The Rhode Island Supreme Court has ruled a medical malpractice insurer has a duty to defend a nursing home against claims an employee raped a resident.

A complaint filed by the resident’s estate alleges an employee of Charlesgate Nursing Center in Providence, RI, sexually assaulted the resident in June 2009. The complaint accuses Charlesgate of negligence in failing to properly supervise, screen and train its employees, as well as failing to provide adequate security, failing to report the assault and failing to discipline employees following the incident. The resident’s estate claims the resident’s calls for help could be heard from the nurses station, but no employees went to investigate.

The Medical Malpractice Joint Underwriting Association of Rhode Island, which issued a general liability policy to Charlesgate, claimed the alleged rape didn’t count as an “occurrence” under the policy, therefore removing MMJUA from having to defend the facility in the lawsuit.

The policy defined “occurrence” as “an accident,” or something that was neither expected nor intended. The court sided with Charlesgate’s viewpoint that the assault wasn’t expected or intended.

“It was surely not the usual course of events when an employee, whom Charlesgate hired, supervised and trained, was later alleged to have sexually assaulted one of its patients,” the court said.

The court also noted that previous cases where insurance providers tried to avoid defending in sexual assault lawsuits involved claims against individual employees, rather than the facility-wide negligence allegations facing Charlesgate.

==========

▶ **TASK 1**:
From the article on the Rhode Island ruling, list every failure that the resident's estate accuses Charlesgate of in its complaint.
▶ **TASK 2**:
Using the article on the Rhode Island ruling, decide whether each statement agrees with it. Answer yes or no for each one, and quote the words that decide it. (a) The assault is alleged to have taken place in June 2009. (b) The court agreed with the insurer that the alleged rape was not an "occurrence." (c) The earlier cases the court noted involved facility-wide negligence allegations.
▶ **TASK 3**:
Reproduce the article on the Rhode Island ruling, starting at "The policy defined" and ending at "expected or intended.".

==========

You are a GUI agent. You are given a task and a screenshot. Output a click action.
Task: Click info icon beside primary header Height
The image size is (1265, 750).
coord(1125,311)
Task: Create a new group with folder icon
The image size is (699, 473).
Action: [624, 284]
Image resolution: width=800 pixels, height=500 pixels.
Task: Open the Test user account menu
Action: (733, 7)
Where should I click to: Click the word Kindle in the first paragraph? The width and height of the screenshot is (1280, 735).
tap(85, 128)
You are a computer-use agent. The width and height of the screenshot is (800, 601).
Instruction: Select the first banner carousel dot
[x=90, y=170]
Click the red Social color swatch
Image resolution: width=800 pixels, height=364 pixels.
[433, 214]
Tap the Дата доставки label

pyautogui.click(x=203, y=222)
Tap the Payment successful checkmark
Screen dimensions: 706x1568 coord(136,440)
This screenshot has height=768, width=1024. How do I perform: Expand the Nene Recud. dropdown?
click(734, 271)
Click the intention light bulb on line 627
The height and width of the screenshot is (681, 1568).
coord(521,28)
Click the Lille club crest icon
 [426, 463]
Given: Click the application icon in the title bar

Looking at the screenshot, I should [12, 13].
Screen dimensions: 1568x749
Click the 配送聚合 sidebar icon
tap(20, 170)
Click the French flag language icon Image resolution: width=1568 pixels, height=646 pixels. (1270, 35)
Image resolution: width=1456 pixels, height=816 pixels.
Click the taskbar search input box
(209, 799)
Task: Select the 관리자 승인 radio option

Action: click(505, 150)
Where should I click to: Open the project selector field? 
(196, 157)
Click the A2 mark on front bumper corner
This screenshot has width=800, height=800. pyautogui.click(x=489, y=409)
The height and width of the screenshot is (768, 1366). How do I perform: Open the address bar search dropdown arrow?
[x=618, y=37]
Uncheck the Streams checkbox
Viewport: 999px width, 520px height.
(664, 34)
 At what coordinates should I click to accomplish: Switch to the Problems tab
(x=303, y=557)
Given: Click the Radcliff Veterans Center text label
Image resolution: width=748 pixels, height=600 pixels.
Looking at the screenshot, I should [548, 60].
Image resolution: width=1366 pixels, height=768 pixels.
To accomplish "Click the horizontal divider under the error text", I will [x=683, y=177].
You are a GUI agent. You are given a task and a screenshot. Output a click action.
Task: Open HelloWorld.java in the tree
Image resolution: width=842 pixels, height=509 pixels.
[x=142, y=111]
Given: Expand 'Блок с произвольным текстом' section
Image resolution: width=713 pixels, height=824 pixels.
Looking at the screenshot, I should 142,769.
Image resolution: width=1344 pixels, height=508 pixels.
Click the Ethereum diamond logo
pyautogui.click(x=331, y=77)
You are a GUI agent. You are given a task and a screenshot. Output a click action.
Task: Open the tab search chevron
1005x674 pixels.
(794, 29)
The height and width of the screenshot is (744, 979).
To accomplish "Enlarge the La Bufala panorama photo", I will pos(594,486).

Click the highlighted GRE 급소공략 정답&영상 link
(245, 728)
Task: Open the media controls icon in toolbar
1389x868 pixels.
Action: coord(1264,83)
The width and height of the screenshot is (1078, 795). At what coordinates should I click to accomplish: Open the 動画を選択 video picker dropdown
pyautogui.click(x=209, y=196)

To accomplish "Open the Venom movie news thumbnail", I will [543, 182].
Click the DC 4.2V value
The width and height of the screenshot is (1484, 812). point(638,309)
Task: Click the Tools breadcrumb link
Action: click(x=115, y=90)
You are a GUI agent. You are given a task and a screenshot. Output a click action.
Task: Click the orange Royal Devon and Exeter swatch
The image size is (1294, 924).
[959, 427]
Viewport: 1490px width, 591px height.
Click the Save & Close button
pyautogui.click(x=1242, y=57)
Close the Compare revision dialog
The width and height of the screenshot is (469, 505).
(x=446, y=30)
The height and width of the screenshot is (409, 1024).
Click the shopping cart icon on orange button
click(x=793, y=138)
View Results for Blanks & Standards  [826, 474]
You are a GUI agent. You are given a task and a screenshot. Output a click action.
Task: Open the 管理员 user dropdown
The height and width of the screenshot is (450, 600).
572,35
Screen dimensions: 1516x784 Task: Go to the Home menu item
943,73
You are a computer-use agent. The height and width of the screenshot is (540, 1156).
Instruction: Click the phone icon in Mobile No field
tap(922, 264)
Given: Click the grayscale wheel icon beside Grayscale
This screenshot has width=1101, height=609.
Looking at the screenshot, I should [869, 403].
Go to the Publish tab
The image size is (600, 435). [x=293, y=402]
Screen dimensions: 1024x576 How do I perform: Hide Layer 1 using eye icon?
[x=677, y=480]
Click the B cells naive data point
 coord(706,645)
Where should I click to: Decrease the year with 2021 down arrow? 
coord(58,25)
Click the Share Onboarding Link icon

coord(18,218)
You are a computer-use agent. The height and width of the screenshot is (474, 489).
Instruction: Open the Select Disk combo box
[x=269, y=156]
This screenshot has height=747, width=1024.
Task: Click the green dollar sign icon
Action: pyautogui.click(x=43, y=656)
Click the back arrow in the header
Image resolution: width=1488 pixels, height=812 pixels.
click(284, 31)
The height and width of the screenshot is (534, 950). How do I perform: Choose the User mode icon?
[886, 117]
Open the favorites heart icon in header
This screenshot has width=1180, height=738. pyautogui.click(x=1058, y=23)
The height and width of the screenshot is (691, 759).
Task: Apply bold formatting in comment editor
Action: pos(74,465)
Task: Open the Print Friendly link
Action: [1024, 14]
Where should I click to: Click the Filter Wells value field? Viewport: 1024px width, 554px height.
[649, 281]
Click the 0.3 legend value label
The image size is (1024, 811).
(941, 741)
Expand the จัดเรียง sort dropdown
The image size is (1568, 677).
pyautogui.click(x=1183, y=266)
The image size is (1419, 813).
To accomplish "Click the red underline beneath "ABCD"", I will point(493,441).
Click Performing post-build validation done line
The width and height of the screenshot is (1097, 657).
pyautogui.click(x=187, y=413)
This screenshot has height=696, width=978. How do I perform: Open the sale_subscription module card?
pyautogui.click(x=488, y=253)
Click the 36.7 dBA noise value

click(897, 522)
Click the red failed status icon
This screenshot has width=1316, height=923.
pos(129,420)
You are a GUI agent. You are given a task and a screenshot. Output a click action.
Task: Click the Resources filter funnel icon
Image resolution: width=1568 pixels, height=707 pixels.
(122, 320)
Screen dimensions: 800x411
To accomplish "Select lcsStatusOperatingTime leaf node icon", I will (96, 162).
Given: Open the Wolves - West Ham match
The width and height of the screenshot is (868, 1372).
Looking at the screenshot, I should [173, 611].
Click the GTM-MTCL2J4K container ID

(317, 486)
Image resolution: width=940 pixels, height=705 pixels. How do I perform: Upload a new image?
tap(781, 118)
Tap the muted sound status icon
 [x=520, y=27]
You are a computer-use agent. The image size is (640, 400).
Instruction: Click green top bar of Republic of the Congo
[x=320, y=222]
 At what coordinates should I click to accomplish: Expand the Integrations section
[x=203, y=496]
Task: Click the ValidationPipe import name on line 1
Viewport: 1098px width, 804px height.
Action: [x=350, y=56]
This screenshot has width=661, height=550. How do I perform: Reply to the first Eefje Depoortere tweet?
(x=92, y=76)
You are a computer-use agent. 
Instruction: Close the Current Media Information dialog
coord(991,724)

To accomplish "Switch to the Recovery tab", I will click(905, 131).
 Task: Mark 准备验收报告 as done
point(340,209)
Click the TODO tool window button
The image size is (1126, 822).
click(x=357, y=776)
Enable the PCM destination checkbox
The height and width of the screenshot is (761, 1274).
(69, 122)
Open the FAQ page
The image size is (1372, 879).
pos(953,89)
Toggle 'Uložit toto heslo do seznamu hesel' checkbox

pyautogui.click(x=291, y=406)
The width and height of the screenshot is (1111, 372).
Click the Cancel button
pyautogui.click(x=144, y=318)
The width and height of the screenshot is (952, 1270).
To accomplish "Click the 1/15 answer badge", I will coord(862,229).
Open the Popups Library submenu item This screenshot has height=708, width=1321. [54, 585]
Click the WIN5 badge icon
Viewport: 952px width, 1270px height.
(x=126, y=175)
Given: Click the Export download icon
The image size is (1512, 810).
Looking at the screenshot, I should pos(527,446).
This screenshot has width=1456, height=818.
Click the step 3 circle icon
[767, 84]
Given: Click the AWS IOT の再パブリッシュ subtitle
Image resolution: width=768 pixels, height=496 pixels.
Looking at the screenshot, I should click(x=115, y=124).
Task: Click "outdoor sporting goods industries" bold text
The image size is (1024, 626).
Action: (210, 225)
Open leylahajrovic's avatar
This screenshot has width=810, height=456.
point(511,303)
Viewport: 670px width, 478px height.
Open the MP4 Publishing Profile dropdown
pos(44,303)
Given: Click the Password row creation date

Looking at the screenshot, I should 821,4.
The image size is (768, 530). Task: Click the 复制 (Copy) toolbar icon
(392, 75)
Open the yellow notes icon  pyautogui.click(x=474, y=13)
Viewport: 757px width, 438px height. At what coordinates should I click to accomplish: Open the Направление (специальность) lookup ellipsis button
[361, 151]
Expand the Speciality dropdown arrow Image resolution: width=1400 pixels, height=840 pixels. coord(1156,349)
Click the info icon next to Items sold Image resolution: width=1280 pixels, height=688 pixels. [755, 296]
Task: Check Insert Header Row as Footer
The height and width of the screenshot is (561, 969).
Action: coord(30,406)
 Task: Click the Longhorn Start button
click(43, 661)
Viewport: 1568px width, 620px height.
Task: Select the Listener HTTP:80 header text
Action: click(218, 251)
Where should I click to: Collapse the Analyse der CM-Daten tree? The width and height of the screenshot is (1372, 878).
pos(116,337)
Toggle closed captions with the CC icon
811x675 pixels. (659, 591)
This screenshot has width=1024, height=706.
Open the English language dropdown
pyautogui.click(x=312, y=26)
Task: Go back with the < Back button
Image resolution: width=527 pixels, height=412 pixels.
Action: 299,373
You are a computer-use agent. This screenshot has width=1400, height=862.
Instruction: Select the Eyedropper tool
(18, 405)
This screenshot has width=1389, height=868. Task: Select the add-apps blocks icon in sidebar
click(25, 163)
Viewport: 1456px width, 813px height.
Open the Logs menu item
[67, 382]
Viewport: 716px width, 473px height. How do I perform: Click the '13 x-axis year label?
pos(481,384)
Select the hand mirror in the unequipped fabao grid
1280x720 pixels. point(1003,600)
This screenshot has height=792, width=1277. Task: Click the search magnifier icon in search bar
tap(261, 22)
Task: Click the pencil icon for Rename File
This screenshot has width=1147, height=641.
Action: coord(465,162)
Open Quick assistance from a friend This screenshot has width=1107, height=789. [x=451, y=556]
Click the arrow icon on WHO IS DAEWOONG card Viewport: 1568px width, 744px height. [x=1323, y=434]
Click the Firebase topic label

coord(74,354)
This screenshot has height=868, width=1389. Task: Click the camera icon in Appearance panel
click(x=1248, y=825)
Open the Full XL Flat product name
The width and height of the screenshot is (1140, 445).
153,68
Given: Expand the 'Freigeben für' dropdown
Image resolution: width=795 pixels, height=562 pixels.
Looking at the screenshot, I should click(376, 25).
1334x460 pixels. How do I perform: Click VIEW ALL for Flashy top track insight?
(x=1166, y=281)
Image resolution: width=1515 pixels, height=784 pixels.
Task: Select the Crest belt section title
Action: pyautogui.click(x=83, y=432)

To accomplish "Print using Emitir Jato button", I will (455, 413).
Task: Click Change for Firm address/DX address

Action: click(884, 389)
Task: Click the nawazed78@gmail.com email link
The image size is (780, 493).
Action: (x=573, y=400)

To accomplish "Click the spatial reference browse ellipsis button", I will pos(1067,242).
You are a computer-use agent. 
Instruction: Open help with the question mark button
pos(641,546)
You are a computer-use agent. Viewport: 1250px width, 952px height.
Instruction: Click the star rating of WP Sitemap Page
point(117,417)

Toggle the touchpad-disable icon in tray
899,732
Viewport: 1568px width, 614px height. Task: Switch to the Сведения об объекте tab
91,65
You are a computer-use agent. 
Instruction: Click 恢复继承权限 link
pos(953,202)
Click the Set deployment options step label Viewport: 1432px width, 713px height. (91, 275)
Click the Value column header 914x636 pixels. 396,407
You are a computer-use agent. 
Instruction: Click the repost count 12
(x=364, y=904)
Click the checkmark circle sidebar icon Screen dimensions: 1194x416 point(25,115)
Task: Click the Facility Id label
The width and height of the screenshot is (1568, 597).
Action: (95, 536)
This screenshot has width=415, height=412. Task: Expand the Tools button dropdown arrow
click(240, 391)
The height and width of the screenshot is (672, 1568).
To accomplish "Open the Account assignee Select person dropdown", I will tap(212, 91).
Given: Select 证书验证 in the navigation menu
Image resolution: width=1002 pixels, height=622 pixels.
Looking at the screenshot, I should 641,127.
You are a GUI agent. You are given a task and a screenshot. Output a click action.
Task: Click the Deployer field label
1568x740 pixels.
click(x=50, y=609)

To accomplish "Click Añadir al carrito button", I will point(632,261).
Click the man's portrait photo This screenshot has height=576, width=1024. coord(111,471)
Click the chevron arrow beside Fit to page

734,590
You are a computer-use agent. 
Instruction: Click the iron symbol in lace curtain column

==========

▶ **PROBLEM SOLUTION 1**:
- Failing to properly supervise its employees
- Failing to properly screen its employees
- Failing to properly train its employees
- Failing to provide adequate security
- Failing to report the assault
- Failing to discipline employees following the incident

▶ **PROBLEM SOLUTION 2**:
(a) Yes: "sexually assaulted the resident in June 2009"
(b) No: "The court sided with Charlesgate’s viewpoint that the assault wasn’t expected or intended."
(c) No: "involved claims against individual employees, rather than the facility-wide negligence allegations facing Charlesgate"

▶ **PROBLEM SOLUTION 3**:
The policy defined “occurrence” as “an accident,” or something that was neither expected nor intended. The court sided with Charlesgate’s viewpoint that the assault wasn’t expected or intended.